New Politics: Principles, Practice, Challenges

November 2005

  Hilary Wainwright

New Politics: Principles, Practice, Challenges
Hilary Wainwright
Speech at Aisa Europe People's Forum, Hanoi, September 2004

I've been trying to think about the relations we would like between parties and movements in our strategies to change the world. It's difficult, because although we know a lot about movements, few of us have had any positive experiences of parties. We have very little practical idea of what kind of a party, if any, we would like.

A group of us at the TNI started the `New Politics' research project as a way of thinking about this issue and other problems concerning political power and radical social transformation We were determined that our work would be driven by the creativity - the mistakes as well as the successes - of practice. Theory can sometimes close things down, or create ungrounded fantasies. Yet with new politics we are talking about a material and contradictory process, for which we don't know the outcome. We don't know exactly how the new politics will turn out. We search for it through investigating the innovations that are emerging out of practice. ( Including our own - we are not somehow `apart' from the struggle). Of course we need to take time for theoretical reflection and investigation; but the questions that drive us will especially be stimulated by the discoveries and difficulties emerging from practice.

What I want to do now, to prepare the ground, is to summarise the innovations that have taken place in the theory and practice of movements and parties over the past thirty years. (I'm taking the movements of 1968 as the starting point because this was the first time in recent history that the whole methodology and raison d'etre of left parties both social democratic and Leninist or Trotskyist were challenged by a new politics springing from social movements, including the workers movement). Innovations can easily be lost: scattered by defeats or appropriated and emptied of meaning by establishment political leaders trying to sharpen their image. Tony Blair for instance is always peppering his speeches with the language of the new left, even talking about `new politics'. (Yuk!)

======

WRITTEN EXERCISE:
Quote the part of the speech on new politics that opens with the words containing "November 2005" and closes with "we would like.". The material that comes next is separate from the speech on new politics.

SOURCE EXCERPT:
======

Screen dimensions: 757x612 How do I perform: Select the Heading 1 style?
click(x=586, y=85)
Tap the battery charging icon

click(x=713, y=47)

======

TASK RESULT:
November 2005

  Hilary Wainwright

New Politics: Principles, Practice, Challenges
Hilary Wainwright
Speech at Aisa Europe People's Forum, Hanoi, September 2004

I've been trying to think about the relations we would like between parties and movements in our strategies to change the world. It's difficult, because although we know a lot about movements, few of us have had any positive experiences of parties. We have very little practical idea of what kind of a party, if any, we would like.